“L’Amérique de…” : une chronique éphémère sur des Américain.e.s qui font ou ont fait l’histoire des États-Unis. Cette semaine, l’Amérique de Victoria Woodhull.
En mai 1872, Victoria Woodhull déclare sa candidature à l’élection présidentielle. Elle n’a pas le droit de vote, et a deux ans de moins que l’âge minimal de 35 ans requis par la Constitution américaine pour devenir président.e des États-Unis. Comme candidat à la vice-présidence, elle propose le nom de Frederick Douglass, l’ancien esclave devenu abolitionniste, qui déclinera la proposition – il n’avait pas été consulté au préalable. Trois jours avant l’élection, elle publie dans le journal qu’elle a fondé avec sa sœur un article dans lequel elle accuse le pasteur Henry Ward Beecher d’avoir eu une liaison avec la femme de l’un de ses meilleurs amis. Elle est arrêtée pour “obscénité”.
L’Amérique de Victoria Woodhull, c’est celle des premières femmes en politique. C’est Jeannette Rankin, la première femme élue au Congrès américain en 1916, puis à nouveau en 1940, et qui vote par deux fois contre l’entrée en guerre des États-Unis en 1917 et 1941. C’est Shirley Chisholm, première femme noire élue au Congrès en 1969. C’est Geraldine Ferraro, la première femme candidate à la vice-présidence pour l’un des deux grands partis en 1984. C’est Angela Davis, candidate à la vice-présidence pour le Parti communiste dans les années 1980. C’est Hillary Clinton.
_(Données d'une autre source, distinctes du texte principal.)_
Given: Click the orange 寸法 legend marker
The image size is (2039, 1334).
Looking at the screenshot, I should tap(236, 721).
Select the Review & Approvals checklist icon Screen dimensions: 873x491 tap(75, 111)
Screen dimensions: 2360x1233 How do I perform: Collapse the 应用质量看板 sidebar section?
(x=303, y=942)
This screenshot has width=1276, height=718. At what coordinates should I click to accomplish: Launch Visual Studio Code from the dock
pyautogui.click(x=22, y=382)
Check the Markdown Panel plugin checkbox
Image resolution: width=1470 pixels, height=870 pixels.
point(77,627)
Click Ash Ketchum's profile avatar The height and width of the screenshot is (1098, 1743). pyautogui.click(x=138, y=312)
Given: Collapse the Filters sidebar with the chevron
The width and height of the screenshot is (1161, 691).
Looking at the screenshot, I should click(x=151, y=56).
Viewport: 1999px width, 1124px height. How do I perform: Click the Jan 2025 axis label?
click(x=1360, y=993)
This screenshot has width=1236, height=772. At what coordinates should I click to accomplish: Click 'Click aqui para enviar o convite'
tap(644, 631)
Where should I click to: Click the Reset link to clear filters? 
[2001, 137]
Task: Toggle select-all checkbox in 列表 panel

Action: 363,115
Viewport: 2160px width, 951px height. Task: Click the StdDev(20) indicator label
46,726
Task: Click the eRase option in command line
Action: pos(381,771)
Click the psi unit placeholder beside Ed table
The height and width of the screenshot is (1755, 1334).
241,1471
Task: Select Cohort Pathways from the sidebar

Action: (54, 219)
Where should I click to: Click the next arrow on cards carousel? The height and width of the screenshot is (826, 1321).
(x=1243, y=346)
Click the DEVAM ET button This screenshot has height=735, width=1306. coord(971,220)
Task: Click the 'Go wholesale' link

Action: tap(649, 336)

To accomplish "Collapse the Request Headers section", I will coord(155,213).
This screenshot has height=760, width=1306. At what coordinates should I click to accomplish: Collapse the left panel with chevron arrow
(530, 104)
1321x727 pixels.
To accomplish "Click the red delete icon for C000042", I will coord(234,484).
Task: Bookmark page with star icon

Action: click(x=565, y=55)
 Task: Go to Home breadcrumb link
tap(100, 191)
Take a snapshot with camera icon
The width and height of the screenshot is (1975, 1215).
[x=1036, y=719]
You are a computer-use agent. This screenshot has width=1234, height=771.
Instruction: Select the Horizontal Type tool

L’Amérique de Victoria Woodhull, c’est l’idéologie dite de “l’amour libre”, qui fleurit à partir de la moitié du XIXe siècle aux États-Unis. C’est celle des communautés inspirées par le fouriérisme qui prônent l’abolition de la propriété privée et de l’institution du mariage. C’est Oneida, fondée dans l’État de New York en 1848 par John Humphrey Noyes, qui institue le “mariage complexe” et bannit toute relation exclusive. C’est la prolifération de pseudosciences dont s’entichent les Américains, depuis les régimes alimentaires de Sylvester Graham, qui affirme qu’une alimentation végétarienne protège de pensées impures, et donc de la masturbation, jusqu’à la phrénologie, selon laquelle l’examen du crâne révèle la personnalité de ses patient.e.s, et le spiritisme. Victoria Woodhull prétend que l’esprit de Démosthène lui rend visite régulièrement.
L’Amérique de Victoria Woodhull, c’est celle du scandale et des tabloïds. Lorsqu’elle dévoile les infidélités d’Henry Ward Beecher, c’est à l’une des stars du moment qu’elle s’attaque – un homme qui attire les foules à chacun de ses sermons, qui n’hésite pas à montrer ses sentiments et éclate fréquemment en sanglots en public. En 1874, Theodore Tilton, le mari trompé, porte plainte contre lui pour “échange criminel” avec sa femme Elizabeth. À l’issue d’un procès qui dure six mois, Beecher est acquitté. Son église lui vote une augmentation pour lui permettre de payer ses frais d’avocat. Les Tilton divorcent. En 1876, Victoria Woodhull divorce elle aussi de son deuxième mari. Un an plus tard, elle part s’installer en Angleterre. Sa carrière aux États-Unis est terminée.